## Work instructions
Reproduce the passage of the music column below word for word, from "Now, I know" to "bad, was it?".

## Text provided
By Melissa Fossum
By Lauren Wise
By New Times
By Amanda Savage
By Jason P. Woodbury
By Troy Farah
By New Times
It is Sunday as I write this, and when I stepped out of my house at the crack of noon, I found more than just the Arizona Republic waiting for me. There was a roll of toilet paper in a plastic bag hanging from my doorknob. (Wickeder wags than me might argue that it's hard to tell the difference between the Republic and a roll of T.P.; I'd never take a swipe at a crack like that.)
So I'm standing there looking at this thing dangling in front of my home for the world to see. I was concerned. Were the neighbors trying to tell me something? Were they passing the word that the man in the yellow house had some sort of hygiene problem? Or maybe they'd think I was a member of a sect that worshiped the great Porcelain God, and--observing the ritual Flushover festival--that I'd placed the roll on my door to prevent evil spirits from rending constipation unto my first-born male.
I grabbed it and slammed the door. Turned out the mystery roll was a promotion for new Charmin Ultra Soft toilet paper. "Feeling Is Believing" was the slogan on a pamphlet stuck in the bag, and, boy, oh, boy, the tender caress of Ultra Soft converted me but quick. And you can read that sentence with a Scottish brogue and it still makes sense.
Now, I know what you're thinking. "How can this ridiculous toilet-paper setup actually lead into anything remotely having to do with music? Is he deliberately wasting our time again?" Don't worry, folks, I'm a professional journalist and can easily guide you back into the realm of pertinent, cutting-edge reporting. Merely read the next sentence, and we'll be on our way.
I just wish they'd had some of that Ultra Soft in the men's room at Boston's last Saturday night instead of those coarse paper towels, but that hardly spoiled the swell time I had. See? That wasn't so bad, was it?
I was there to check out a band named Scratch-N-Sniff, among others, but when I got there, Tea & Sympathy was onstage doing a strong if somewhat derivative set of Faces-cum-Cult-cum-Black Crowes-type stuff. I sat at the bar with Beat Angel Keith and watched him dip his cherry Tootsie Pop into the head of his Miller Genuine Draft, then thrust the thing into his mouth. He was to repeat this action many times--well into the set by the next band, Joe Rush--though at one point, we were joined by a girl named Chandra, who was wearing what can only be described as a finely tailored, visually stunning pair of white pants. They were held together by a thin, black lacing that went from ankle to hip. But we all know that life is filled with sacrifices, and these pants were something of a metaphor for that truism, she told me. "They look good, but it's a pain in the ass to go to the bathroom," was her exact quote, I believe. Anyway. Joe Rush is a Tucson trio, oddly featuring a guy named Joe Rush. Rush was tight and punchy in a Romantics kind of way, but dull to watch.
The evening's payoff came when Scratch finally got up there, and this is one band that's got an act. The first tune featured someone beating on the singer's chest while he bellowed into the mike as general chaos reigned; it seemed like there were about ten people onstage at all times.

## Data provided
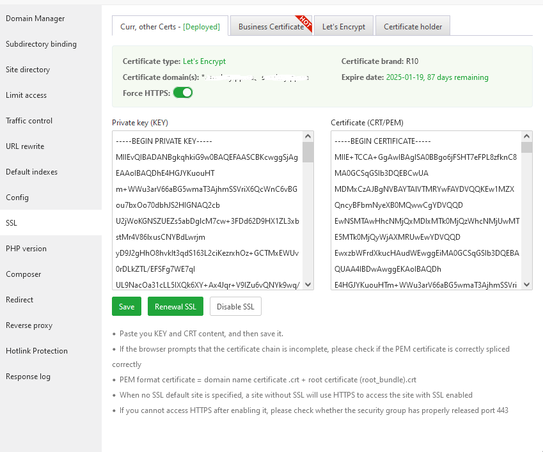Screen dimensions: 543x452
Task: Click the Save button
Action: 127,307
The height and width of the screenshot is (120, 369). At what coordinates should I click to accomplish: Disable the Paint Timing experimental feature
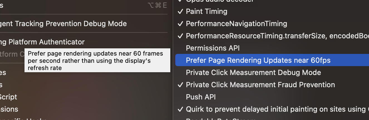pyautogui.click(x=206, y=11)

## Expected answer
Now, I know what you're thinking. "How can this ridiculous toilet-paper setup actually lead into anything remotely having to do with music? Is he deliberately wasting our time again?" Don't worry, folks, I'm a professional journalist and can easily guide you back into the realm of pertinent, cutting-edge reporting. Merely read the next sentence, and we'll be on our way.
I just wish they'd had some of that Ultra Soft in the men's room at Boston's last Saturday night instead of those coarse paper towels, but that hardly spoiled the swell time I had. See? That wasn't so bad, was it?